Each line of the data below that holds the word "will" is to be reported in full.

→ Extracted data entries:
***

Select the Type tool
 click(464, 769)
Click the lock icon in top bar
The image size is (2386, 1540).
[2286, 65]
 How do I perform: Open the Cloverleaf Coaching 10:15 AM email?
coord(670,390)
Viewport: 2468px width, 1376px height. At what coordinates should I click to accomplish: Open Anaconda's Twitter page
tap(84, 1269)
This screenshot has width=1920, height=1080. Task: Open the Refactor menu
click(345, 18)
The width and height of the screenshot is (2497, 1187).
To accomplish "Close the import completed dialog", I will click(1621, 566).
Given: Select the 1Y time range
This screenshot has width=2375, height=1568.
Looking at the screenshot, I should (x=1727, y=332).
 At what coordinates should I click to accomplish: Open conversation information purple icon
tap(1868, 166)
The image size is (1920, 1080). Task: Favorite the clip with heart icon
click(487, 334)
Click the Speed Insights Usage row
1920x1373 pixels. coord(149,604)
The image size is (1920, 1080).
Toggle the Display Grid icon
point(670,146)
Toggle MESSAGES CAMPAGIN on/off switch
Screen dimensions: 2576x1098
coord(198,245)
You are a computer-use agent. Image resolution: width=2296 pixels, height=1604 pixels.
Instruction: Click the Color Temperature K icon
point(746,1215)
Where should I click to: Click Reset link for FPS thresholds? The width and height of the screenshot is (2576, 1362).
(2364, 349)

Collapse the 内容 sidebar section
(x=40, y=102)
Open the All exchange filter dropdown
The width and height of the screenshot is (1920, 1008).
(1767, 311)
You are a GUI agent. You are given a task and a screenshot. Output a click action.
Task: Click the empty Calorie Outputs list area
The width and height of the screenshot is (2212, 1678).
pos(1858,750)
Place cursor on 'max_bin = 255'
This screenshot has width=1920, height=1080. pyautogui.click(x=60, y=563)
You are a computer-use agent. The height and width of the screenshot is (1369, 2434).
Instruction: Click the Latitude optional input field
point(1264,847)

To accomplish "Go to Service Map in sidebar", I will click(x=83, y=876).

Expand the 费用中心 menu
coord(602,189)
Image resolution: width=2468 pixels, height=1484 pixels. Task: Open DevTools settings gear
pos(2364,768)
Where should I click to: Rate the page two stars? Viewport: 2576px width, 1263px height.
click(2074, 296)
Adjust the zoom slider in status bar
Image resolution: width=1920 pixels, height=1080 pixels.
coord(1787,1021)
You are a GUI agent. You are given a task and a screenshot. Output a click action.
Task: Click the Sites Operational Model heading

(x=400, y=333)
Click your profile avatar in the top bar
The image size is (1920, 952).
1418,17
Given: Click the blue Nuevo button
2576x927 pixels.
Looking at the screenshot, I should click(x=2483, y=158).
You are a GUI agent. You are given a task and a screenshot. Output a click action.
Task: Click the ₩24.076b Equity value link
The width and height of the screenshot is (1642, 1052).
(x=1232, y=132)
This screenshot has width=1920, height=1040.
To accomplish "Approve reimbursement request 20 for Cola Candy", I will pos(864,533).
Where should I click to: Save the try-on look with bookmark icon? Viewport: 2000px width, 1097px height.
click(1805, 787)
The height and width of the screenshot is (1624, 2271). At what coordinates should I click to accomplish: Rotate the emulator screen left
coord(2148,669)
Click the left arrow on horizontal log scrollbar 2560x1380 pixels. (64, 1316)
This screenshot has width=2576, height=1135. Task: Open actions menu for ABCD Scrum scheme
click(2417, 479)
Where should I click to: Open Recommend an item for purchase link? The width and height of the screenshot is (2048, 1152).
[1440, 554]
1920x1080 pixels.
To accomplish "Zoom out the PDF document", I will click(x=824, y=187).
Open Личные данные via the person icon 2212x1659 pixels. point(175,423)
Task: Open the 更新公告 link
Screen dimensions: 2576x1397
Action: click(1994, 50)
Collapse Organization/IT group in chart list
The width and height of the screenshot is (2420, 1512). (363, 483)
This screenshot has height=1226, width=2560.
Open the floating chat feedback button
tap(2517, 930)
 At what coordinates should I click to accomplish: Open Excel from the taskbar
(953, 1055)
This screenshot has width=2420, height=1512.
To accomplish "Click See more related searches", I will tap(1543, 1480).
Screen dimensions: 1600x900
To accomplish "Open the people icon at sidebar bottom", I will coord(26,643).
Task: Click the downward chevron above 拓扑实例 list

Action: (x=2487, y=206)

***

→ Response box:
To accomplish "Close the import completed dialog", I will click(1621, 566).
To accomplish "Go to Service Map in sidebar", I will click(x=83, y=876).
To accomplish "Approve reimbursement request 20 for Cola Candy", I will pos(864,533).
To accomplish "Zoom out the PDF document", I will click(x=824, y=187).
To accomplish "Click See more related searches", I will tap(1543, 1480).
To accomplish "Open the people icon at sidebar bottom", I will coord(26,643).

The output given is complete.